━━ Extrait choisi ━━

Résumé :
Ne pas s’y fier, surtout ! Sous son aspect discret d’auteur provincial, marié et père de famille, son apparence lisse de libraire bordelais spécialisé dans les ouvrages de droit, le romancier Jean Forton (1930-1982) tire un plaisir patient, une joie sourde, à nous mener dans des zones d’enlisement, à nous perdre au cœur d’espaces de souffrances rentrées, acide rongeur qui affleure dans certains titres de ces huit romans qu’il publia chez Gallimard entre 1954 et 1966. Quelque chose d’acéré et de morbide mine et lacère le monde de Forton, un mal que l’on retrouve dans ce roman inédit que publie le Dilettante : La vraie vie est ailleurs. La maxime rimbaldienne prend là des allures de credo cynique, d’espoir trahi. Ailleurs, certes, mais où ? Ailleurs qu’autour de la table familiale où soupent à heure fixe les Lajus, dont le fils, Augustin, est le héros narrateur ; ailleurs que chez les Juredieu, dont le fils aîné, grand drille bringueur et culbuteur de filles, est l’ami d’Augustin, mauvais ange et corsaire en chambre ; ailleurs que chez Bérenger et Cléo, oncle et tante d’Augustin, masques d’un carnaval sinistre, ailleurs que dans les bistrots banals où les deux adolescents racolent et picolent, ailleurs que dans les cinémas mués en baisoirs furtifs, ailleurs que dans les chambrettes d’occasion où se font les initiations amoureuses. Ailleurs que dans cette ville placide que secoue soudain la pétarade en chaîne de bombes artisanales. Sans doute un peu dans cet ancien wagon transformé en utopie garçonnière et dénommé Le Nautilus. Une vraie vie possible, un temps, dans la chambre de Vinca, l’amour-phare d’Augustin. Voici donc La vraie vie est ailleurs, roman d’apprentissage provincial et jeu de massacre sans concession où le désir de révolte s’écrase contre le quotidien, la pesanteur d’être comme moucheron sur la vitre. Alors," Tu as bien fait de partir, Arthur Rimbaud ! "(René Char)

━━━
━━ Jeu de données ━━

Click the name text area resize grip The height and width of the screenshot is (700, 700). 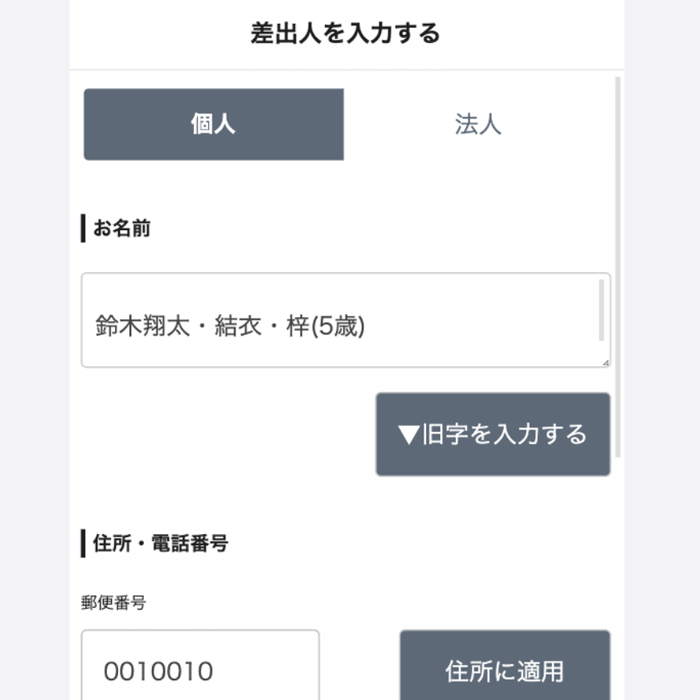coord(606,362)
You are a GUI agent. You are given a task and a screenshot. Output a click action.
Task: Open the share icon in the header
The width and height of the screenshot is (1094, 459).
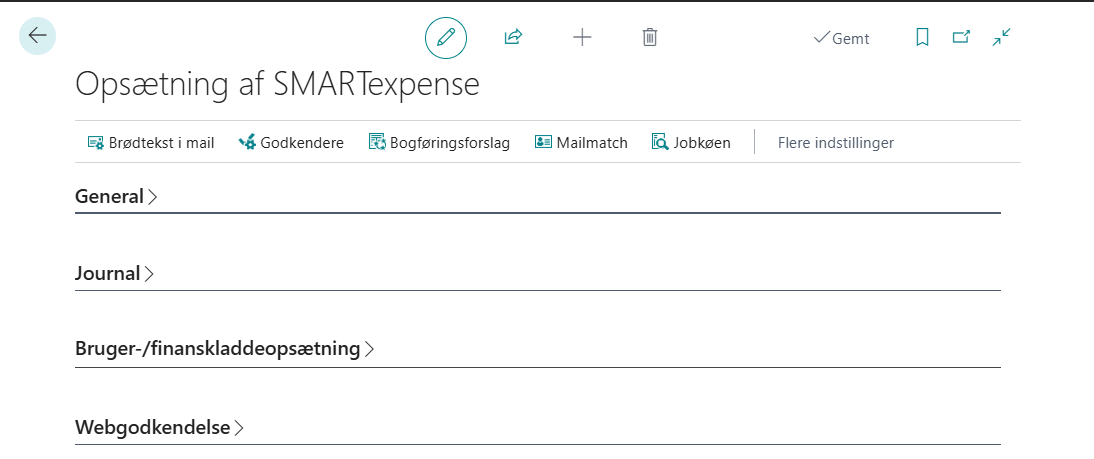click(513, 37)
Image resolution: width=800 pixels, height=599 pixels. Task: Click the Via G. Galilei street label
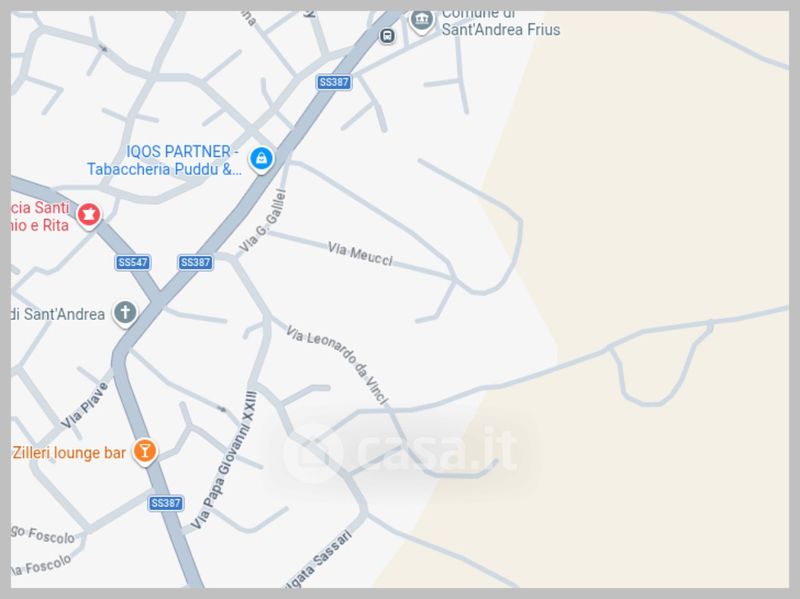click(x=263, y=221)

━━━

Action demandée 1 — D'après l'extrait, pourquoi ne faut-il pas se fier à l'air discret de Jean Forton ? Répondez en une à trois phrases.
Action demandée 2 — Dans l'extrait, quel nom porte l'ancien wagon transformé en utopie garçonnière ?
Les entrées n'ont rien à voir avec l'extrait.

Réponse attendue 1 — Sous ses airs d'auteur de province marié, père de famille et libraire bordelais spécialisé en droit, il prend un plaisir patient à entraîner le lecteur dans des zones d'enlisement et de souffrances rentrées.

Réponse attendue 2 — Le Nautilus.